**REQUIREMENT**
In the entries that follow, find the line containing "Where should I click to: Click"; from there, copy every line exactly through the line containing "Click the Seams".

**AVAILABLE DATA**
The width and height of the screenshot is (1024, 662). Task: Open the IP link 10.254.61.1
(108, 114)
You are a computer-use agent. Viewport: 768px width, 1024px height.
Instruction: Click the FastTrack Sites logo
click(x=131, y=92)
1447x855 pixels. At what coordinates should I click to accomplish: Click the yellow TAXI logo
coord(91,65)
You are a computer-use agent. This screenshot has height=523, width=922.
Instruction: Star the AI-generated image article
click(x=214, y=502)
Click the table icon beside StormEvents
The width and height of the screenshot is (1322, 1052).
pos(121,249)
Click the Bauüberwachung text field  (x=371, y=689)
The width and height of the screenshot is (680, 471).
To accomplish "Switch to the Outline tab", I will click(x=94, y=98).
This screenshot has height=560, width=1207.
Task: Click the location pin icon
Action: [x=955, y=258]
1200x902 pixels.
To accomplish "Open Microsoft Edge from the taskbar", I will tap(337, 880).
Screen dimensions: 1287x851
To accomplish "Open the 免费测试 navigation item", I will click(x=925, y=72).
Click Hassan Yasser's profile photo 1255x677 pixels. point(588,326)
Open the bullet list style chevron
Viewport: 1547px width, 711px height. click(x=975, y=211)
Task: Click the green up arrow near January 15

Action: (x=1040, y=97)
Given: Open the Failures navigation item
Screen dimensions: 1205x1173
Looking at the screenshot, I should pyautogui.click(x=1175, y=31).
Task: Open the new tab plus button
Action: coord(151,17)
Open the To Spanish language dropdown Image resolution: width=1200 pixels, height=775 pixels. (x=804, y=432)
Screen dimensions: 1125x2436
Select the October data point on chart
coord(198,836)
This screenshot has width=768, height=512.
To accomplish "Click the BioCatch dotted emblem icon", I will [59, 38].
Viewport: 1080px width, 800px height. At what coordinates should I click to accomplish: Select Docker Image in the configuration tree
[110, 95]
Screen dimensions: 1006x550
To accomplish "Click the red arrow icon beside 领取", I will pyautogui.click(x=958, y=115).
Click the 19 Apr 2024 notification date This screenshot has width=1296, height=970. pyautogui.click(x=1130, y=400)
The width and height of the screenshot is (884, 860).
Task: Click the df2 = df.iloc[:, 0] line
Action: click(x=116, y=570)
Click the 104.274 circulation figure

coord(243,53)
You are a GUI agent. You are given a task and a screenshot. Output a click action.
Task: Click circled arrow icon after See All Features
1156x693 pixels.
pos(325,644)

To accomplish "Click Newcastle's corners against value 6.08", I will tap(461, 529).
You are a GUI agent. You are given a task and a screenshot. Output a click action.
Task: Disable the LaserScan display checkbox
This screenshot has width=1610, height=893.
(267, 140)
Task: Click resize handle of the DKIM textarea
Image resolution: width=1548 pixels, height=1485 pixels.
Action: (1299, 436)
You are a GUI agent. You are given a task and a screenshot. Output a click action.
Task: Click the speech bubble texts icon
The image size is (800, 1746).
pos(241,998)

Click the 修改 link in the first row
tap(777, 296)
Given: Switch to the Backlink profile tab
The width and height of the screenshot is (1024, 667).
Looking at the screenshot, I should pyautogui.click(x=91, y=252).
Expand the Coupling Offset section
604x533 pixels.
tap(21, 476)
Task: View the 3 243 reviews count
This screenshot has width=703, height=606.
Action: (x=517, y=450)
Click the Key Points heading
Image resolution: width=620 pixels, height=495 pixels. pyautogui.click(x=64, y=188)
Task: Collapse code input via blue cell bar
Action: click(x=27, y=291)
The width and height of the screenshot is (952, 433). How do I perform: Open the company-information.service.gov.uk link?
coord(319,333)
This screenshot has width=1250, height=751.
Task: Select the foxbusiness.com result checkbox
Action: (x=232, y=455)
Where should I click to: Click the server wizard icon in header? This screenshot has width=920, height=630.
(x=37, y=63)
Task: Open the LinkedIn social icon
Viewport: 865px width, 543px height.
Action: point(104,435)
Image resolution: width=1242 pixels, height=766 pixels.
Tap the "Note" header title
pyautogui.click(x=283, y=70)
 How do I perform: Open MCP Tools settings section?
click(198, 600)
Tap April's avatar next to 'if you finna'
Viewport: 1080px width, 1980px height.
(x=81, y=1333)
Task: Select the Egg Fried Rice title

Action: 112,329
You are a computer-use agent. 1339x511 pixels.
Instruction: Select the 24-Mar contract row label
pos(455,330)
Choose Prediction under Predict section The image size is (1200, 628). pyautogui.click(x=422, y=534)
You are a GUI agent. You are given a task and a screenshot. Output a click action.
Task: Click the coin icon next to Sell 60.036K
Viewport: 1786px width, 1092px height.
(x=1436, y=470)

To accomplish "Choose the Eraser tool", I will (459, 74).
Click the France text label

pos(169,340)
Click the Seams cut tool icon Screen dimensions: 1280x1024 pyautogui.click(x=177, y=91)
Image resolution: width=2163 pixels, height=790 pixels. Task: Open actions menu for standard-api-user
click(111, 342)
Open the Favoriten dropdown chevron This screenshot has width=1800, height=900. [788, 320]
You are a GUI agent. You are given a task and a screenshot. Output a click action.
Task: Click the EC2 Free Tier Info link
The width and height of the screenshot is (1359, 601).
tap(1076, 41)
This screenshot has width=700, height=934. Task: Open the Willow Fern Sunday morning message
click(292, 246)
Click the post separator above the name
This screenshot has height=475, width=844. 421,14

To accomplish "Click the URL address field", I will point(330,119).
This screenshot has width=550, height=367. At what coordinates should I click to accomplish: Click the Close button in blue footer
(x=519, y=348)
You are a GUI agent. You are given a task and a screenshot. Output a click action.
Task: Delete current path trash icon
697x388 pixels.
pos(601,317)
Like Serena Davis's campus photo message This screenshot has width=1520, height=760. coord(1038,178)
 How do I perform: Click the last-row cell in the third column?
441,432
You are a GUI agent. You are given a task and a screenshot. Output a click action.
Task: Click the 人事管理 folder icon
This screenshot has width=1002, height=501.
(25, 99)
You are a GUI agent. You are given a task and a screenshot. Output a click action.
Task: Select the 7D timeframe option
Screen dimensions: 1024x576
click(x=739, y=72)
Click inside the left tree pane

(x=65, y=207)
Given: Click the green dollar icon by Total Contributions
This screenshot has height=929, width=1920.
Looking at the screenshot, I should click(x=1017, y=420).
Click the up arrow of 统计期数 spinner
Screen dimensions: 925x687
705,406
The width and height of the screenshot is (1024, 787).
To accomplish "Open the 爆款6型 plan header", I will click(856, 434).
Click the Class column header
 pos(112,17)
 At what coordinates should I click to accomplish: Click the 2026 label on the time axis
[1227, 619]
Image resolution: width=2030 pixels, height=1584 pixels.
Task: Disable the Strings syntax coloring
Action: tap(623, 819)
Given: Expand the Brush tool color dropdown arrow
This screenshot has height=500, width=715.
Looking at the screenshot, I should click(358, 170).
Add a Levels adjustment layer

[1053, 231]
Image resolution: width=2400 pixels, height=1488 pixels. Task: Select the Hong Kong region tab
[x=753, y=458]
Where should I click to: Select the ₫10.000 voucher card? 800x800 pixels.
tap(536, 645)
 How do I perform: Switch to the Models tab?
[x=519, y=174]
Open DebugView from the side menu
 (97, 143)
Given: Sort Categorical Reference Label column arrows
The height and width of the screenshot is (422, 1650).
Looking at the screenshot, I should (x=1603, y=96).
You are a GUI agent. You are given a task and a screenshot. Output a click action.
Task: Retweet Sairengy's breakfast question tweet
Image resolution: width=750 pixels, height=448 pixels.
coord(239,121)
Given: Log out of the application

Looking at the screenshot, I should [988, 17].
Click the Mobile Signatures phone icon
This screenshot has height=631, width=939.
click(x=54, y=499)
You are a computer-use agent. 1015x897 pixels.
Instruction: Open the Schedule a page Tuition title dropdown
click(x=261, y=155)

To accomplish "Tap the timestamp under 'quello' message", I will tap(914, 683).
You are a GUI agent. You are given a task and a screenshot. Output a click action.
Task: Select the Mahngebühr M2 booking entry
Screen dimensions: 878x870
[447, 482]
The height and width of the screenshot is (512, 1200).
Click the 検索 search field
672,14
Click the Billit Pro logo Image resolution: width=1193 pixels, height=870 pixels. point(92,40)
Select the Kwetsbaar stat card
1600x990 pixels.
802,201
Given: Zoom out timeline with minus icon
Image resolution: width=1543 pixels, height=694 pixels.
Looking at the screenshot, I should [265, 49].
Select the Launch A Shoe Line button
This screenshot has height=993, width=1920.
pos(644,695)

**ANSWER TO THIS TASK**
Where should I click to: Click the server wizard icon in header? This screenshot has width=920, height=630.
(x=37, y=63)
Task: Open the LinkedIn social icon
Viewport: 865px width, 543px height.
Action: point(104,435)
Image resolution: width=1242 pixels, height=766 pixels.
Tap the "Note" header title
pyautogui.click(x=283, y=70)
 How do I perform: Open MCP Tools settings section?
click(198, 600)
Tap April's avatar next to 'if you finna'
Viewport: 1080px width, 1980px height.
(x=81, y=1333)
Task: Select the Egg Fried Rice title

Action: 112,329
You are a computer-use agent. 1339x511 pixels.
Instruction: Select the 24-Mar contract row label
pos(455,330)
Choose Prediction under Predict section The image size is (1200, 628). pyautogui.click(x=422, y=534)
You are a GUI agent. You are given a task and a screenshot. Output a click action.
Task: Click the coin icon next to Sell 60.036K
Viewport: 1786px width, 1092px height.
(x=1436, y=470)

To accomplish "Choose the Eraser tool", I will (459, 74).
Click the France text label

pos(169,340)
Click the Seams cut tool icon Screen dimensions: 1280x1024 pyautogui.click(x=177, y=91)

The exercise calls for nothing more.